A. Mislocalization of the pi-body components in MitoPLD-/- testes. Prospermatogonia from E16.5 testes were immunostained with MILI or TDRD1 antibodies in the presence of 0.1 % Triton X-100. B. Mislocalization of the piP-body components in MitoPLD-/- testes. Prospermatogonia from E16.5 testes were immunostained with MIWI2 or DDX6 antibodies in the absence of the detergent. C. Colocalization of MILI and MIWI2 in MitoPLD-/- testes. Prospermatogonia from E16.5 testes were double stained in the absence of detergent. The difference in MILI staining pattern between (A) and (C) (doughnut-shaped staining and crescent-like staining) results from the presence or absence of Triton X-100. D. MILI and TDRD1 are mislocalized around the centrosome in MitoPLD-/- testes. Prospermatogonia from E16.5 testes were double-stained with gamma-tubulin, a marker for the centrosome, and MILI (left) or TDRD1 (right) anitibodies. E. Mislocalization of nuage components in MitoPLD and Mvh mutants. Immunostaining of MILI and TDRD1 show crescent-like staining in MitoPLD-/- testes at E16.5. F. Immunostaining patterns of TDRD1 and gamma-tubulin are essentially the same in Mvh mutant and MitoPLD mutant prospermatogonia at E16.5.

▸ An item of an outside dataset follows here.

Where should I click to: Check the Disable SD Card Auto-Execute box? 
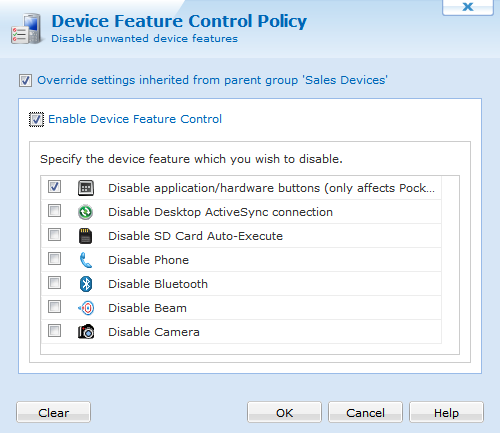click(x=54, y=235)
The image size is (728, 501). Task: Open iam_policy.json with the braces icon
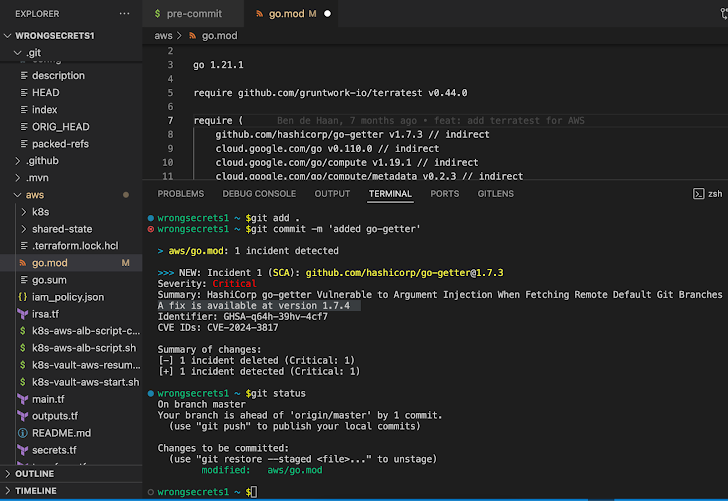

Figure 6. MitoPLD is required for mitochondrial localization

A. Mitochondria are mislocalized around the centrosome and colocalize with TDRD1 in MitoPLD-/- testes. Prospermatogonia from E16.5 testes were double-stained with MitoTracker and TDRD1 antibody. B. Conglomeration of mitochondria around the nucleus and dininished pi-body formation in MitoPLD-/- prospermatogonia observed by electron microscopy. Sections from E16.5 testes were studied. Mitochondria are indicated by arrows and pi-bodies in the control testes are indicated by arrowheads. Nuclei are marked “N” in the left and middle panels.